▼

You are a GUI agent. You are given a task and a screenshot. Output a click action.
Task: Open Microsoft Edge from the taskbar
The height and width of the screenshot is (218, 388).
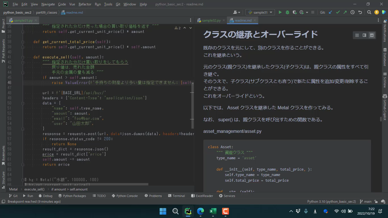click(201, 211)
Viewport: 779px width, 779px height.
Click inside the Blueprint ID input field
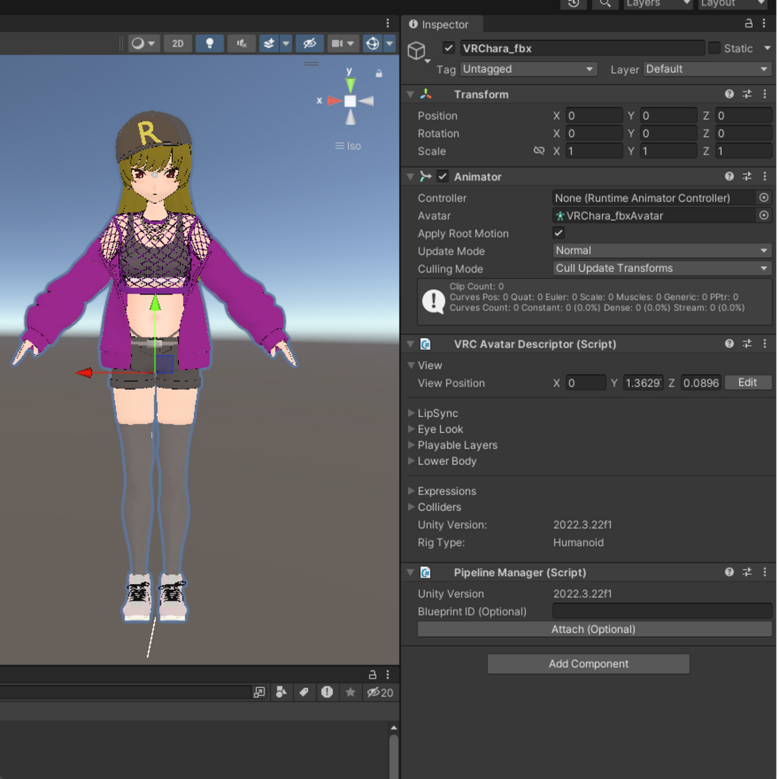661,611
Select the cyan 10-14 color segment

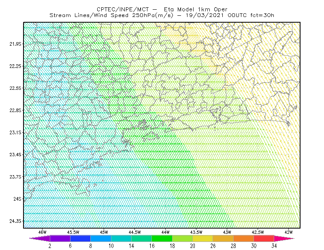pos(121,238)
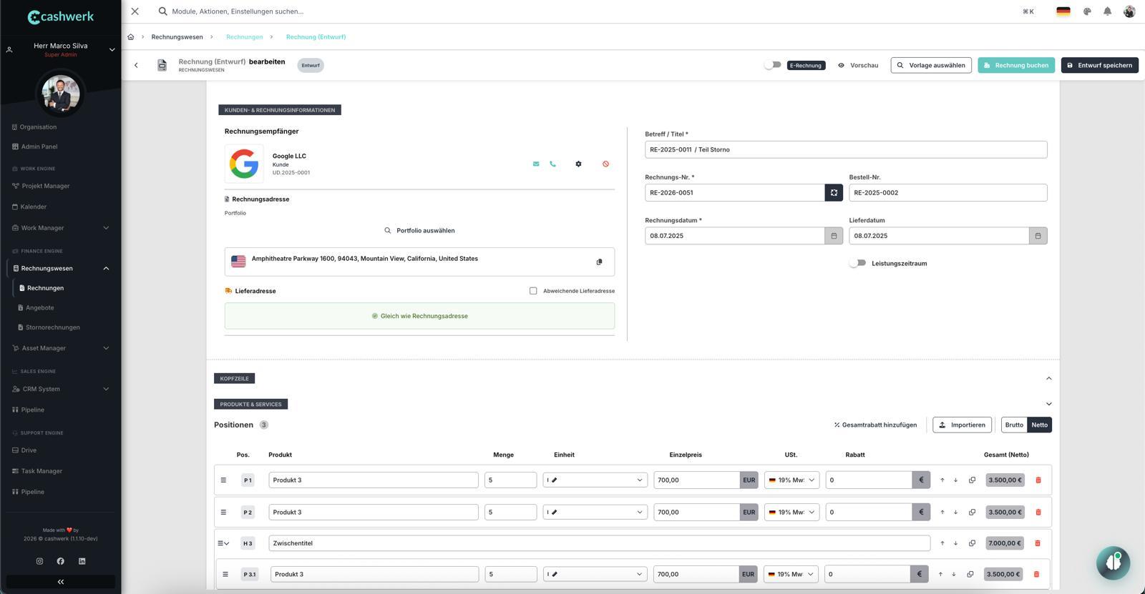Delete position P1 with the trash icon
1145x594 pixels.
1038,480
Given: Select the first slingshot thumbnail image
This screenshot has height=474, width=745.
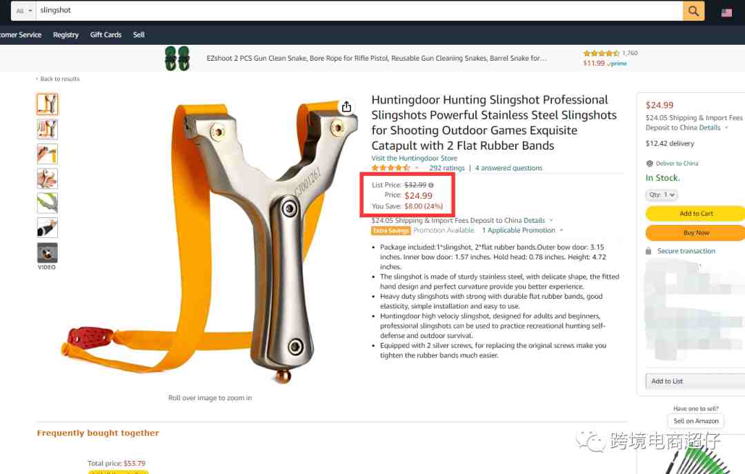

▲

* _Exercise brief_
We ask that the entries above be copied exactly, with the pictures omitted.

* _Task result_
You are a GUI agent. You are given a task and a screenshot. Output a click action.
Task: Open Microsoft Edge from the taskbar
The height and width of the screenshot is (218, 388).
click(201, 211)
Viewport: 779px width, 779px height.
Click inside the Blueprint ID input field
661,611
Select the cyan 10-14 color segment

pos(121,238)
Delete position P1 with the trash icon
1145x594 pixels.
1038,480
Given: Select the first slingshot thumbnail image
This screenshot has height=474, width=745.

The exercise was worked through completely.